Sa-learn going nuts

I’ve been running MIAB for years, but just today sa-learn started going crazy, spawning hundreds of processes and eating all available RAM. I saw that this has come up before, but rebooting doesn’t help. Restarting the dovecot process makes everything calm down, but it soon restarts. I have disabled it by commenting out the pipe commands in /etc/dovecot/conf.d/99-local-spampd.conf, but obviously that is just avoiding the problem by introducing another.

I’ve no idea why this is going amiss – any pointers?

Is it possible you’ve added a new client recently and the client is migrating/rearranging the folders?

No, I’ve not added any new users lately. Even then, I’d expect some kind of throttling or process count limiting to prevent this kind of runaway. I had to force a reboot earlier because it didn’t have enough memory to let me log in! It seems quite happy to launch hundreds of instances of sa-learn in parallel.

I mean clients (e.g., Outlook added as a new mail client accessing an existing account), though I don’t know that is the cause of this.

I have not, but I don’t think I’d be able to tell if any other users did?
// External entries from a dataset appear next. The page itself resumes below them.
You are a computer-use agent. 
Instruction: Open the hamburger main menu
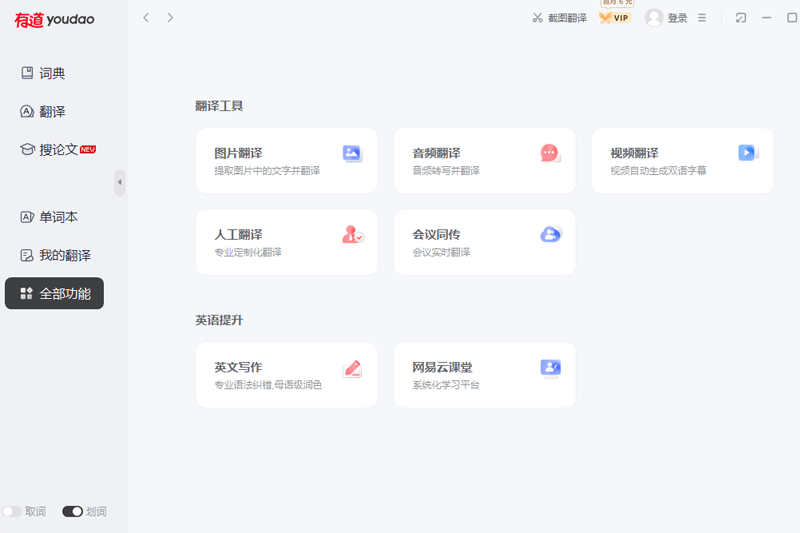click(x=702, y=18)
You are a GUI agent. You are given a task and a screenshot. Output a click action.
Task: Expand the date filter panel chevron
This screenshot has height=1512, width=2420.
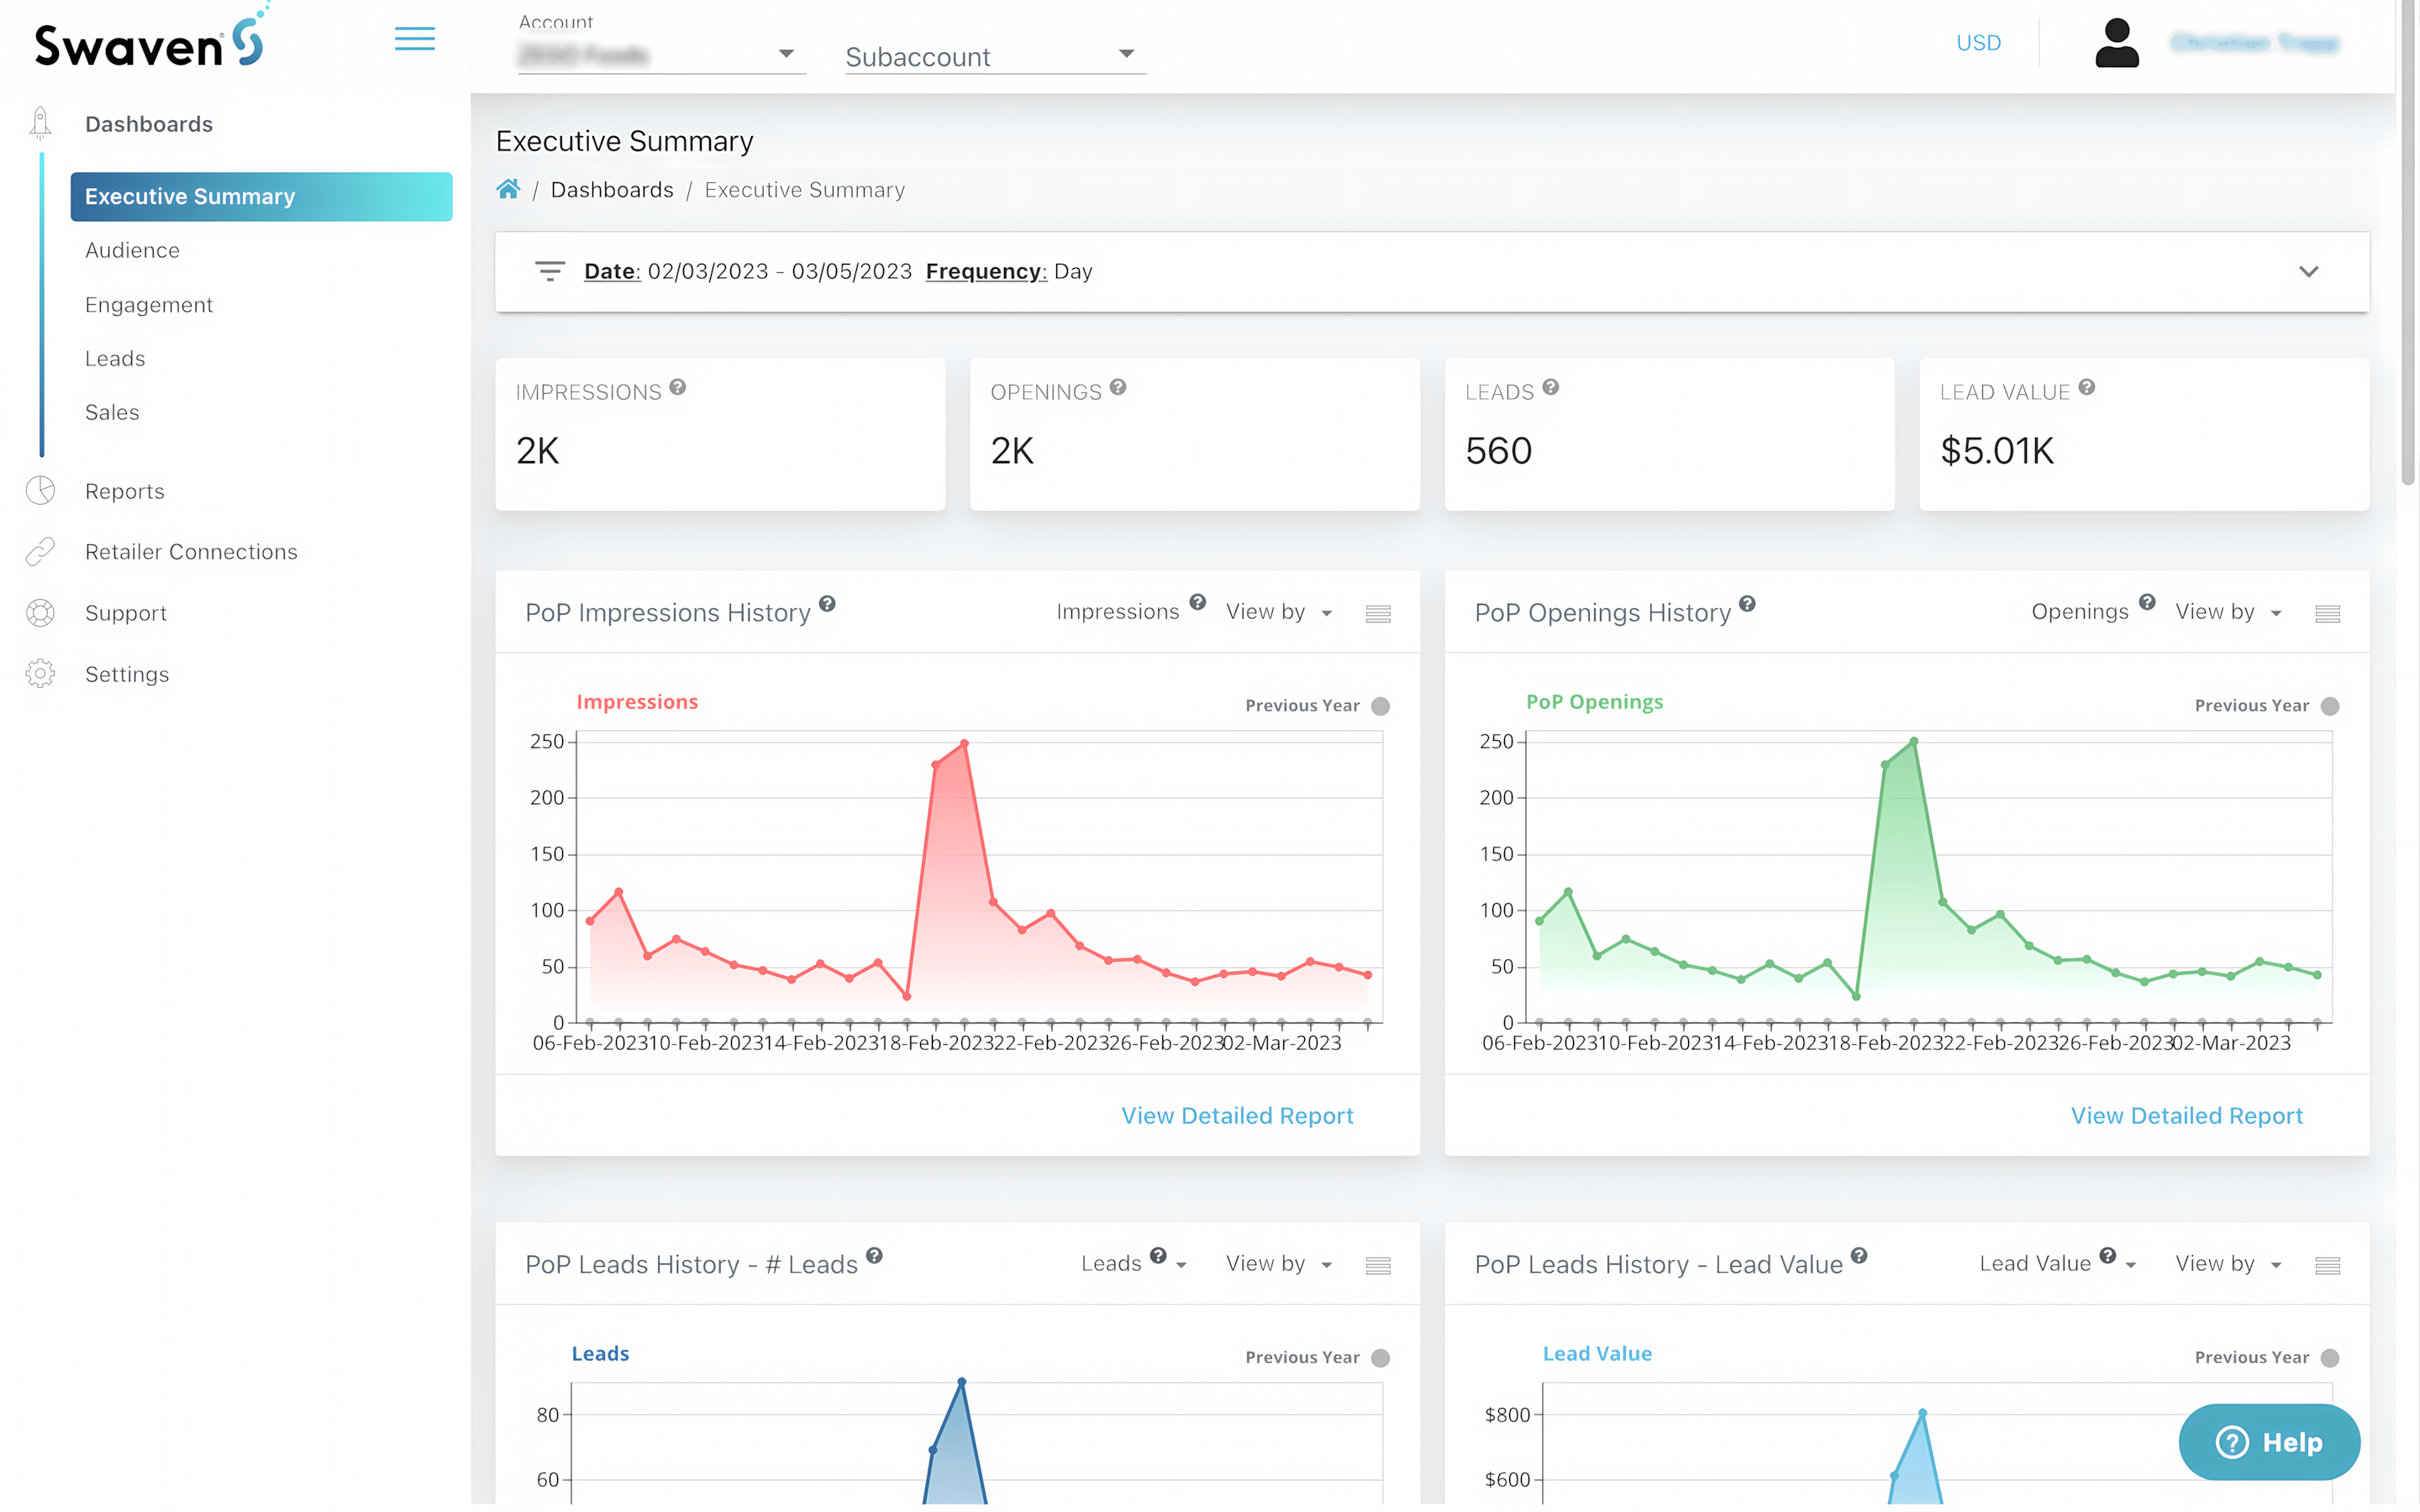tap(2309, 271)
Even then, I can’t see why a new client would cause sa-learn to be triggered for every message. To be fair, I don’t know what operations do or don’t trigger it.

I know the sa-learn script is automagically invoked whenever mail is moved in or out of the spam folder. I’m not sure what would happen if you had like years worth of spam in a spam folder and decided to move them to /outlookmail/junk in a single operation, or whatever the client devs think is a better location for spam.

There is also the ol’ sudo mailinabox command that frequently magically solves problems.

It would be great to get to the bottom of this. In all the years I’ve run it, it’s the only thing that has ever been unreliable in MIAB. The only thing I’ve been able to do is wait for it to finish, which it inevitably does; took 26 hours in May 2018, 22 hours in Feb this year and 8 hours in April, but after the wait it was all fine. Luckily mail is resent by the other ends’ SMTP servers so I don’t think I lost any incoming mail during the downtime.

I’ve been able to SSH in during these scenarios (all running extremely slowly though) but I couldn’t really ascertain any cause.

Incidentally, I have run two MIAB servers for several years, and it’s only ever happened to one of them. They are with different hosts, but software-wise are virtually identical.